My jazz radio broadcasting began in 1972 as a student at Kent State University, continuing today in DC at WPFW 89.3FM.  Billy Taylor had worked as a jazz DJ and program director at WLIB in New York City.  I spent 10 years doing jazz television for the former BET On Jazz.  In 1958 Billy became music director of NBC’s The Subject of Jazz, then went on famously as the bandleader on the David Frost Show from 1969-1972, and later as correspondent on the CBS Sunday Morning show with Charles Kuralt, conducting over 250 interviews with musicians, the great majority of which were jazz artists. 
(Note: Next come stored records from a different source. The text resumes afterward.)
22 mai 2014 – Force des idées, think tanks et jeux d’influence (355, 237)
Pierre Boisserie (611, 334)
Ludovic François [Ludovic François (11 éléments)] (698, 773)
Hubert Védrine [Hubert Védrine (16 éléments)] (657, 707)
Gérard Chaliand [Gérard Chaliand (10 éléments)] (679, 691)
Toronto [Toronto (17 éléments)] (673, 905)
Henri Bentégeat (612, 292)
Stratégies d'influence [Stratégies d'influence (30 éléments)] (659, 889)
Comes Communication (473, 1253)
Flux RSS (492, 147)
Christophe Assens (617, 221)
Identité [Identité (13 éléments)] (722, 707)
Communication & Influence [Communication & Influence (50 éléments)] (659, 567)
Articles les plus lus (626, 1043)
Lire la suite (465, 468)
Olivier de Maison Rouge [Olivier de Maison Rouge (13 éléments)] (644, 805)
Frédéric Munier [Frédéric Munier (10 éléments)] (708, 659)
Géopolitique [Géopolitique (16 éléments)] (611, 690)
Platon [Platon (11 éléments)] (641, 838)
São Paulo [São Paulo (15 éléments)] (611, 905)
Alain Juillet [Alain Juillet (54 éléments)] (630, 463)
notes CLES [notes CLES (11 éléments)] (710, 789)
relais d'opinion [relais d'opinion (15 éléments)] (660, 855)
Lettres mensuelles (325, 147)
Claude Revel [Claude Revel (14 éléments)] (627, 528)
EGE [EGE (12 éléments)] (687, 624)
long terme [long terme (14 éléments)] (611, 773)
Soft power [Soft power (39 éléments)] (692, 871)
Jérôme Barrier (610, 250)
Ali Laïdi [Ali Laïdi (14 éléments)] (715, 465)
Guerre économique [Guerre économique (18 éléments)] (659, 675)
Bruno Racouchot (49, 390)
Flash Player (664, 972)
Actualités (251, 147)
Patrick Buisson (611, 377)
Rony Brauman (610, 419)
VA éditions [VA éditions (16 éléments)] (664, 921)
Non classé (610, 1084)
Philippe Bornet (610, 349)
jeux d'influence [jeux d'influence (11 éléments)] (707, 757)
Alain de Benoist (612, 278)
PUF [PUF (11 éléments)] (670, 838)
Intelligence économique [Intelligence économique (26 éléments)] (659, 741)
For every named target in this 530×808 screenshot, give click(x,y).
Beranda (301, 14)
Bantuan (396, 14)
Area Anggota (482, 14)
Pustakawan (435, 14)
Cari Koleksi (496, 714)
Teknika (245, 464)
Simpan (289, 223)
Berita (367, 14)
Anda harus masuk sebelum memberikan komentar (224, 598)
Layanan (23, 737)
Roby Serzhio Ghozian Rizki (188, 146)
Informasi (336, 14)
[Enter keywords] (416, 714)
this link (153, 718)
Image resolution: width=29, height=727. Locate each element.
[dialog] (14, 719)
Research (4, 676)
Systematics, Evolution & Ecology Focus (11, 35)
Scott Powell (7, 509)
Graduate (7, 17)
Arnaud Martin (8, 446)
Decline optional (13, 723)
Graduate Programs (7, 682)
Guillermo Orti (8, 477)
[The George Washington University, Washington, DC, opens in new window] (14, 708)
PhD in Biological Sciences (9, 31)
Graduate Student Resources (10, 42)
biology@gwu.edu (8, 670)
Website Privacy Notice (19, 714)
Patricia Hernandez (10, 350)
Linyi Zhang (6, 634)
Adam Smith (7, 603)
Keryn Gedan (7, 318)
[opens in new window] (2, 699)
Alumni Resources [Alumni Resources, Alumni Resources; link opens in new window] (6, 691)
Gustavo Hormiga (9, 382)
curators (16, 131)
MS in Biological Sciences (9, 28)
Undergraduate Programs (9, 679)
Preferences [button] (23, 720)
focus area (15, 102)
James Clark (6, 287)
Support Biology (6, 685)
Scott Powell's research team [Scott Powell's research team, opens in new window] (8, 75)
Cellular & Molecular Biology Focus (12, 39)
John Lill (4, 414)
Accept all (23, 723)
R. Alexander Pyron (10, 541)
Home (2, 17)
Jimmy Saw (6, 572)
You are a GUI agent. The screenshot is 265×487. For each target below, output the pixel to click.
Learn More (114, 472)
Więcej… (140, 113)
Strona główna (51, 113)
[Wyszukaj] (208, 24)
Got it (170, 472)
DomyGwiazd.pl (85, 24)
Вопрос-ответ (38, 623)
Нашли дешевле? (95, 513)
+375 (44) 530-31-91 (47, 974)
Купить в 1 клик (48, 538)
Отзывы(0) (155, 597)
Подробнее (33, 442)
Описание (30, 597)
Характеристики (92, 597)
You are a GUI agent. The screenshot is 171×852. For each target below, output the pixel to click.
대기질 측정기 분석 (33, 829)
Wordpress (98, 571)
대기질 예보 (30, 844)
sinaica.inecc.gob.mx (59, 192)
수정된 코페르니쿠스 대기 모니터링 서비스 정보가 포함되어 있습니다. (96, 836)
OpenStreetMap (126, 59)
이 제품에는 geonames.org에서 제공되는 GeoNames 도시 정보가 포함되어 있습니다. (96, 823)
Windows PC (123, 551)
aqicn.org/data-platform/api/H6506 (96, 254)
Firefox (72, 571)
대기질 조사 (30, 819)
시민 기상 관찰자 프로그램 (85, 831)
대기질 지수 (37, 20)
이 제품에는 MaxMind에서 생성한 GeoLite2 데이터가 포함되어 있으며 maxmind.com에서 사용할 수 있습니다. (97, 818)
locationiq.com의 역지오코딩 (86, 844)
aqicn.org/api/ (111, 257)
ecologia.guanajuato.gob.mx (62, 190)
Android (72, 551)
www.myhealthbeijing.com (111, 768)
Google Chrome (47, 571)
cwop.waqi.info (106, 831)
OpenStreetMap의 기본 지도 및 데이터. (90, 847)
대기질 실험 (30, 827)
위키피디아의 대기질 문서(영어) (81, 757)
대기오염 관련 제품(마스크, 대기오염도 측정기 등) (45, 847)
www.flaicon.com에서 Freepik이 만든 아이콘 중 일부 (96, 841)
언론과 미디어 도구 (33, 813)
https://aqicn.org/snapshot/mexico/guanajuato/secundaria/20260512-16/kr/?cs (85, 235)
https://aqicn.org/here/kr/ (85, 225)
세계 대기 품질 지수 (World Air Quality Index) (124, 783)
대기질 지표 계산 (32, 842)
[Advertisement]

My jazz presenting efforts began at the Northeast Ohio Jazz Society in the late 1970s.  I worked as a jazz advocate/arts administrator at Arts Midwest in Minneapolis until 1989, at which point we relocated to DC, as executive director of the former National Jazz Service Organization, with Billy Taylor on the Board.  So the sense of jazz advocacy parallels – mine on a much more modest scale – were obvious, not to mention both of our many writings on jazz.


The Billy Taylor Collection houses great detail on his radio career advocating for jazz, including his Jazz Alive! series for National Public Radio.  Prior to that, Billy had morphed his jazz piano history book into a radio series bent on demystifying jazz and it’s history for the masses.  The more I examined his papers the deeper and broader his advocacy efforts clarified on behalf of jazz music, its musicians, its audience, Billy’s subsequent influence became even clearer.  When you listen now to satellite radio on SiriusXM and hear their Real Jazz channel you’ll hear specialty programs from such masters as bassists Christian McBride and Marcus Miller, drummer Terri Lyne Carrington, and organist Pat Bianchi.  Clearly Dr. Billy Taylor paved the way for them.


In 1995 Billy Taylor launched Billy Taylor’s Jazz at the Kennedy Center.  That series proved to be a masterful jazz advocacy effort.  Billy engaged guest artists with his trio in a format where they played some and talked some in a manner that further de-mystifyed jazz music for audiences, providing insights into how the music is made and why the musicians make certain musical choices.  I quickly learned that in typical Billy Taylor fashion, this was an extraordinarily well-plotted series, not some seat-of-the-pants quasi jam session with friends.  I found cue sheets in the Collection, among them detailing the plots for shows with violin great and NEA Jazz Master Regina Carter, another plotting a show featuring NEA Jazz Master alto saxophonist-educator Jackie McLean, just to give a sense of the range of artists Billy invited to encounter onstage at the KC’s Terrace Theatre. 


I found the Reading Room personnel to be quite friendly and cooperative, and here I have to say a special thanks particularly to the reference librarian Morgan Davis.  I’d communicate my research interests to Claudia, and later to Morgan, and without fail the materials I requested from the various collections would be there on my arrival.  That was my journey through the Jazz Collection resources at the Library of Congress… for now!